17-29-404. Sharing of and right to distributions before dissolution.
(a) Any distributions made by a limited liability company before its dissolution and winding up shall be in equal shares among members and dissociated members, except:
(i) To the extent otherwise provided in a written or verbal operating agreement as set forth in W.S. 17-29-110;
(ii) To the extent necessary to comply with any transfer effective under W.S. 17-29-502 and any charging order in effect under W.S. 17-29-503; or
(iii) To the extent otherwise represented by the company through an authorized representative in tax filings with the Internal Revenue Service in which the status elected by the company is not timely disputed by any member.
(b) A person has a right to a distribution before the dissolution and winding up of a limited liability company only if the company decides to make an interim distribution. A person's dissociation does not entitle the person to a distribution.
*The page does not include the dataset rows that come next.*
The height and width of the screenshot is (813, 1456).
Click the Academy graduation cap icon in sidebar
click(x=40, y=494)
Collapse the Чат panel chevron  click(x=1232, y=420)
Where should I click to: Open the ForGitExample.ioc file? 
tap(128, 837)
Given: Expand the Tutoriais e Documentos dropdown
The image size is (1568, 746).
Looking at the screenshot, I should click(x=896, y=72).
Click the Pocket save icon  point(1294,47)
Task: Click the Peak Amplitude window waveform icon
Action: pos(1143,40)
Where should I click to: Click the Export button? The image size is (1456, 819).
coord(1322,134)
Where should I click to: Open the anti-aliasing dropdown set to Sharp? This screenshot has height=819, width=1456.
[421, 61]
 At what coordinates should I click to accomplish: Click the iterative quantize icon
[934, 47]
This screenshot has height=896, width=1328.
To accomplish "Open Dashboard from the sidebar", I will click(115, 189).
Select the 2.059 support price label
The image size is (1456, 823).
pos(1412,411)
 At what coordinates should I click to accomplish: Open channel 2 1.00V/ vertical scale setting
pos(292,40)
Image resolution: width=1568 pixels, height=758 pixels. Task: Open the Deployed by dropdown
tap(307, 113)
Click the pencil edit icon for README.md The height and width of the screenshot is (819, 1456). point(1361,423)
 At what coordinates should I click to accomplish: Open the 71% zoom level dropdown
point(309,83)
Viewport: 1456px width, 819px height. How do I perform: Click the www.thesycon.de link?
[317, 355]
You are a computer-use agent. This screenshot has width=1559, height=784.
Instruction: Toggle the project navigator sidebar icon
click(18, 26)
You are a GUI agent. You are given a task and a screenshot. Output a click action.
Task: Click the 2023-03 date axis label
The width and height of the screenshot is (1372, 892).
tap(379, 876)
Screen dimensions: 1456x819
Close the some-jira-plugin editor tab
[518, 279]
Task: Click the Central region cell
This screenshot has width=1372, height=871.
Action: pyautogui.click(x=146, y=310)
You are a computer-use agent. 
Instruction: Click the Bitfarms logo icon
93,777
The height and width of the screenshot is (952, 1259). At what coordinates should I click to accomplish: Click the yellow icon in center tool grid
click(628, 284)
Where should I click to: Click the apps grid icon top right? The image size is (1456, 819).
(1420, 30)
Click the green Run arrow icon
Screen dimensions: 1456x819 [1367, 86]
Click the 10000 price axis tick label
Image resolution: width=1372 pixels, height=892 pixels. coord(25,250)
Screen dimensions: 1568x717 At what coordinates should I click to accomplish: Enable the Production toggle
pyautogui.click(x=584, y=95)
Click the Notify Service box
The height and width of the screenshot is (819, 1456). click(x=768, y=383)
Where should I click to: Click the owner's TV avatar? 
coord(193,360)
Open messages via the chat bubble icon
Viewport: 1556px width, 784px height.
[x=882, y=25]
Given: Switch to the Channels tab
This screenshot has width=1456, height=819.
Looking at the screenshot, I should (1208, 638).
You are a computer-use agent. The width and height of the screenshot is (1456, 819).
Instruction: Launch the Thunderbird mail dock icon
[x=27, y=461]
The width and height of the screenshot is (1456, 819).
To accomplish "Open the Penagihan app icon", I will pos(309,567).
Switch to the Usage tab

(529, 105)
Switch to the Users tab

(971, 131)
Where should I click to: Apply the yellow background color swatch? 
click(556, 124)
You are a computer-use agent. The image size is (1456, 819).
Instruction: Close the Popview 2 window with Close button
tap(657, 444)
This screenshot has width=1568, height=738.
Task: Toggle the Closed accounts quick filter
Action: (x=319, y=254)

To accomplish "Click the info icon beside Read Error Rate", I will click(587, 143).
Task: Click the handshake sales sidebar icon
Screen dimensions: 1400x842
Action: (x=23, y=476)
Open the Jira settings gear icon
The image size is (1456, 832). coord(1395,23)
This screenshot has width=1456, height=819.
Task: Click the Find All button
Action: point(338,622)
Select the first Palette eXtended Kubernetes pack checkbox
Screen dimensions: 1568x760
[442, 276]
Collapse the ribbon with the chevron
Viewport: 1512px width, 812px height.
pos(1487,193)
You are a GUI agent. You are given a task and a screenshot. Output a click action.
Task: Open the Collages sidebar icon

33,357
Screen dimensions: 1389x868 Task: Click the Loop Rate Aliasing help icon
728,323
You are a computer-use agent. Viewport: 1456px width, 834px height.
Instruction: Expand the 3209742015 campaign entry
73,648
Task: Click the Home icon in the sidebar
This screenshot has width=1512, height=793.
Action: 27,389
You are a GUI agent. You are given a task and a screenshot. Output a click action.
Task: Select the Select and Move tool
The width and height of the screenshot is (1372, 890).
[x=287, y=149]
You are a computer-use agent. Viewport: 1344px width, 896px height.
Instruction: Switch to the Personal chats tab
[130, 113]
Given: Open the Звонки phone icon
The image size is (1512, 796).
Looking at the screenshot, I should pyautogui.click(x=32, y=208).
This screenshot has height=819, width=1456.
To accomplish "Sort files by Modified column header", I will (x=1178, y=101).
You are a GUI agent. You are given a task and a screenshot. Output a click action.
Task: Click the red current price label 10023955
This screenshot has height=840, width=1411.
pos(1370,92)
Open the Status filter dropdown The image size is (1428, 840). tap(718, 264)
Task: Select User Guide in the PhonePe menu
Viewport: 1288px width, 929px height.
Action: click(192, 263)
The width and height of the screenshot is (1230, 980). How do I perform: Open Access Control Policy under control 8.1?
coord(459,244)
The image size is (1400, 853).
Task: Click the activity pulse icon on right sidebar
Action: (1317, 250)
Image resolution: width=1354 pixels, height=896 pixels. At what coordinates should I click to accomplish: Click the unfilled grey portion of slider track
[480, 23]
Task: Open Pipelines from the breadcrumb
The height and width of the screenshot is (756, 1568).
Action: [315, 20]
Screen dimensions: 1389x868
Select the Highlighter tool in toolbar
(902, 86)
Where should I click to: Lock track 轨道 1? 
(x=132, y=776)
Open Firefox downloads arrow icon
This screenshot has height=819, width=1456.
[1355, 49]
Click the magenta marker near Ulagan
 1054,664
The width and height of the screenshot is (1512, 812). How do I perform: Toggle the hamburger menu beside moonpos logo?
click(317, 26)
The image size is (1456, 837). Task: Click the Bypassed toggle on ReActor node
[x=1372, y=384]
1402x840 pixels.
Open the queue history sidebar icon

(c) A person does not have a right to demand or receive a distribution from a limited liability company in any form other than money. Except as otherwise provided in W.S. 17-29-708(c), a limited liability company may distribute an asset in kind if each part of the asset is fungible with each other part and each person receives a percentage of the asset equal in value to the person's share of distributions.
(d) If a member or transferee becomes entitled to receive a distribution, the member or transferee has the status of, and is entitled to all remedies available to, a creditor of the limited liability company with respect to the distribution.